Try it: Extract each line of the records below that contains the word "agent".

Source data:
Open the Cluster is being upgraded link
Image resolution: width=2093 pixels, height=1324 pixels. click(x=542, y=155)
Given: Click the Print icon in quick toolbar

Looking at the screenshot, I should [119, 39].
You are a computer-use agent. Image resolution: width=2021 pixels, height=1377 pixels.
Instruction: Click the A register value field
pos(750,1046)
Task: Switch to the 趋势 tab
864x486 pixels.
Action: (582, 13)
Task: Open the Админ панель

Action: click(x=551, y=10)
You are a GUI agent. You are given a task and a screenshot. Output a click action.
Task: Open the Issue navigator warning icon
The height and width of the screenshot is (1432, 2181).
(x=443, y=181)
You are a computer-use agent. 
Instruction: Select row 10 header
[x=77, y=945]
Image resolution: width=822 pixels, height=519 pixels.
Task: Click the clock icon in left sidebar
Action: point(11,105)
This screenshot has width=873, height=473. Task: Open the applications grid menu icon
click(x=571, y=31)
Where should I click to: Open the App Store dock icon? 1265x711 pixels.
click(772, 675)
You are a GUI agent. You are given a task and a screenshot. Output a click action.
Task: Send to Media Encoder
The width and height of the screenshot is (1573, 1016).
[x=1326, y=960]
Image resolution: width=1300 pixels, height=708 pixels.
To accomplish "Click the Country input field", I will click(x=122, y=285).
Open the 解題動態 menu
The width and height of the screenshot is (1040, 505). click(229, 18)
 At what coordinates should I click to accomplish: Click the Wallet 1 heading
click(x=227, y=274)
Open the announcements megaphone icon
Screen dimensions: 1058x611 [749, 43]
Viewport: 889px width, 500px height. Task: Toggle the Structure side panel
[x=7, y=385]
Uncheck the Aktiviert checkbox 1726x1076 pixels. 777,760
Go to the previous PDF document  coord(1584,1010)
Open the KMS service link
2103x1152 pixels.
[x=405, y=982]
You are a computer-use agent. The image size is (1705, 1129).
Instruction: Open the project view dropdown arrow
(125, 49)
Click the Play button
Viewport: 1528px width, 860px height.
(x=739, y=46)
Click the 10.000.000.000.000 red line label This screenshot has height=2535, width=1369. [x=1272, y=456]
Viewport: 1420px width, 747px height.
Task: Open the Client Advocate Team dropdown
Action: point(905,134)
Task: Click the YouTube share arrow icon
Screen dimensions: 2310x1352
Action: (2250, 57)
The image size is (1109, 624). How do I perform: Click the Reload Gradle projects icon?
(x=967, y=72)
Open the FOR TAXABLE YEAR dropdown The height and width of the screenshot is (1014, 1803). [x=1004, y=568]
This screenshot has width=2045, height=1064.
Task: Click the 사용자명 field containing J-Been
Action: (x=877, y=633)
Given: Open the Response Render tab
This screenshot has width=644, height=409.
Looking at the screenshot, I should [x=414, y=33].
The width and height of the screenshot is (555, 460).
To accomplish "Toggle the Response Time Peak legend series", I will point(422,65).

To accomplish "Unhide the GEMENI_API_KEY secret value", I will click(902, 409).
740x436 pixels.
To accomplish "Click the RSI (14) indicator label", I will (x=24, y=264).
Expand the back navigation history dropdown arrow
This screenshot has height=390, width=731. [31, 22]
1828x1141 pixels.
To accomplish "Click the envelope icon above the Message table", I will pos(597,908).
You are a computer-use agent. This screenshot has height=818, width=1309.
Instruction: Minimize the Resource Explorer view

The answer:
You are a computer-use agent. Image resolution: width=2021 pixels, height=1377 pixels.
You are a GUI agent. You are given a task and a screenshot. Output a click action.
You are a computer-use agent. 
You are a GUI agent. You are given a task and a screenshot. Output a click action.
You are a computer-use agent. The image size is (1705, 1129).
You are a computer-use agent. This screenshot has height=818, width=1309.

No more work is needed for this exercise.